Les limitations et insuffisances des cinq sens ont stimulé et inspiré la recherche de moyens
d’étendre la perception humaine de la réalité ambiante.
Par analogie aux sens, nous pouvons proposer un catalogue non exhaustif de moyens et méthodes d’observation :
Dans l’histoire le premier sens à se trouver amplifié a été la vue, en premier par les téléscopes puis par les
microscopes. Les images produites par des photons sur la rétine ou sur une autre surface sensible,
se sont vues concurrencées par ceux produites par des rayons X, gamma et des électrons:
j’ai parlé de la radiographie, scintigraphie et de la microscopie électronique.

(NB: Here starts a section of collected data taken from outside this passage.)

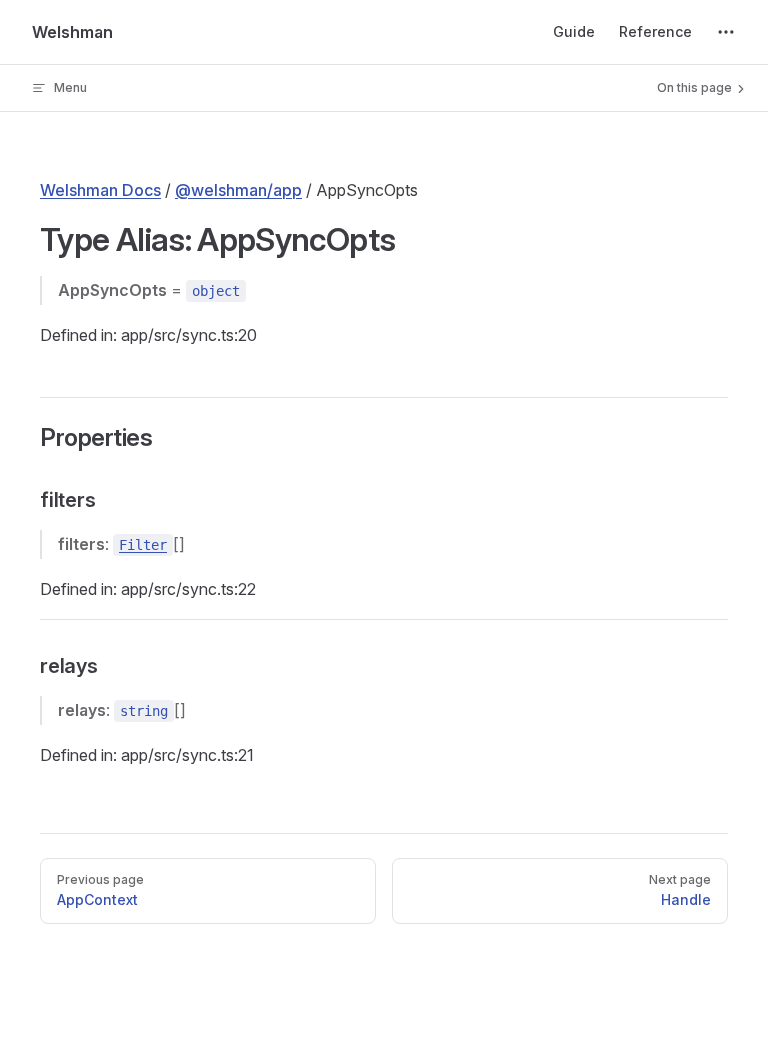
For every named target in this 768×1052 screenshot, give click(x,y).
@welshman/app (238, 190)
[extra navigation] (726, 32)
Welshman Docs (100, 190)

La lumière identifiée comme un phénomène d’ondes de photons, il a été possible de dépasser les
seules longueurs d’onde visibles pour la rétine, surtout pour les infrarouges qui ont permis la
vision nocturne. Les couleurs ont pu être objectivées par la longueur d’onde qu’elles absorbent.
Bien plus tard a suivi l’extension de l’ouie, si on oublie l’usage des cornettes et les tentatives de transmission à travers de filaments. Il faut dire que la pratique musicale a donné une bonne connaissance des ondes sonores, même si on ne pouvait les identifier comme telles.
On pense au diapason et a tous les instruments à cordes, les vents étant directement inspirés
du sifflement humain et de la voix. Puis c’est le déferlement des appareils
électro acoustiques, soit microphone, ampli et haut parleur.
Ces moyens ont permis de mettre sur écoute à distance, aussi bien des personnes à espionner
que des cétacés dans leur milieu naturel. Les ondes sonores ont pu être disséquées et on
a mieux compris l’ouïe humaine. Lorsqu’elle est profondément déficiente on emploie même
une stimulation directe du nerf auditif au moyen d’implants cochléaires.
Les sens de l’odorat et du goût ne sont rien d’autres que des détecteurs de molécules voir
d'ions d'hydrogène de par le fonctionnement cellulaire des bulbes olfactifs et des capteurs papillaires.
Ces sens chimiques ont même été utilisés en direct pour la détection du diabète avant l’avènement de la biologie médicale. Historiquement, les médecins goûtaient l’urine du supposé diabétique.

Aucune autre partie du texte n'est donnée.